• _TASK PROMPT_
Up to and including the line that contains "Accessibilité (96, 967)", write out each line of the material from its first line, exactly.

• • • •

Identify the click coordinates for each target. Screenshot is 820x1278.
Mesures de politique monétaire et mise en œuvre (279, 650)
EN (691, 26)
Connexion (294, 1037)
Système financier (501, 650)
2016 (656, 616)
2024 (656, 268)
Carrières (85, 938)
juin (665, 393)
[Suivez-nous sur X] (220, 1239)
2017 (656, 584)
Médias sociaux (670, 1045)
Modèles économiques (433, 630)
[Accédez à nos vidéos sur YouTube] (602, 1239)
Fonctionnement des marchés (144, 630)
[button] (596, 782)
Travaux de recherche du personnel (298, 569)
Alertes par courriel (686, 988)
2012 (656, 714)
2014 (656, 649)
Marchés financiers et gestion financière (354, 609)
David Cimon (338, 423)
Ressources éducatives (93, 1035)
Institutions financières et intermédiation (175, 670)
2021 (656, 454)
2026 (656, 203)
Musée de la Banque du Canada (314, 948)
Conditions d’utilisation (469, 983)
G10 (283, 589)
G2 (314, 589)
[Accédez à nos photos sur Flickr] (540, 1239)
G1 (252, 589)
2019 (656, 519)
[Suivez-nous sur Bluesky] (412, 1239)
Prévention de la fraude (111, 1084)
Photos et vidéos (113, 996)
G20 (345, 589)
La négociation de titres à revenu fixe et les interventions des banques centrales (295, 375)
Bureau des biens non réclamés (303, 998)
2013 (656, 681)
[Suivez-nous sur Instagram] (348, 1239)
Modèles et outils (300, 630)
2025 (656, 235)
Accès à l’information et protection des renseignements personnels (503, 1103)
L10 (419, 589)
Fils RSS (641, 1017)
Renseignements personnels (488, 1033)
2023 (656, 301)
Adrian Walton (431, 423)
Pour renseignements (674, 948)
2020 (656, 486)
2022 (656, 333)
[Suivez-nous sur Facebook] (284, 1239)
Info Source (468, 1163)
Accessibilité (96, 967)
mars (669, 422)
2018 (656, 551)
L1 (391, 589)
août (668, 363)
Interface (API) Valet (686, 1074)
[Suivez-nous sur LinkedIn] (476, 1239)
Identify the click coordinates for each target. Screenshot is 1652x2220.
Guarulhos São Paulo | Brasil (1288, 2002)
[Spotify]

• • • •

• _ANSWER SECTION_
Identify the click coordinates for each target. Screenshot is 820x1278.
Mesures de politique monétaire et mise en œuvre (279, 650)
EN (691, 26)
Connexion (294, 1037)
Système financier (501, 650)
2016 (656, 616)
2024 (656, 268)
Carrières (85, 938)
juin (665, 393)
[Suivez-nous sur X] (220, 1239)
2017 (656, 584)
Médias sociaux (670, 1045)
Modèles économiques (433, 630)
[Accédez à nos vidéos sur YouTube] (602, 1239)
Fonctionnement des marchés (144, 630)
[button] (596, 782)
Travaux de recherche du personnel (298, 569)
Alertes par courriel (686, 988)
2012 (656, 714)
2014 (656, 649)
Marchés financiers et gestion financière (354, 609)
David Cimon (338, 423)
Ressources éducatives (93, 1035)
Institutions financières et intermédiation (175, 670)
2021 (656, 454)
2026 (656, 203)
Musée de la Banque du Canada (314, 948)
Conditions d’utilisation (469, 983)
G10 (283, 589)
G2 (314, 589)
[Accédez à nos photos sur Flickr] (540, 1239)
G1 (252, 589)
2019 (656, 519)
[Suivez-nous sur Bluesky] (412, 1239)
Prévention de la fraude (111, 1084)
Photos et vidéos (113, 996)
G20 (345, 589)
La négociation de titres à revenu fixe et les interventions des banques centrales (295, 375)
Bureau des biens non réclamés (303, 998)
2013 (656, 681)
[Suivez-nous sur Instagram] (348, 1239)
Modèles et outils (300, 630)
2025 (656, 235)
Accès à l’information et protection des renseignements personnels (503, 1103)
L10 (419, 589)
Fils RSS (641, 1017)
Renseignements personnels (488, 1033)
2023 (656, 301)
Adrian Walton (431, 423)
Pour renseignements (674, 948)
2020 (656, 486)
2022 (656, 333)
[Suivez-nous sur Facebook] (284, 1239)
Info Source (468, 1163)
Accessibilité (96, 967)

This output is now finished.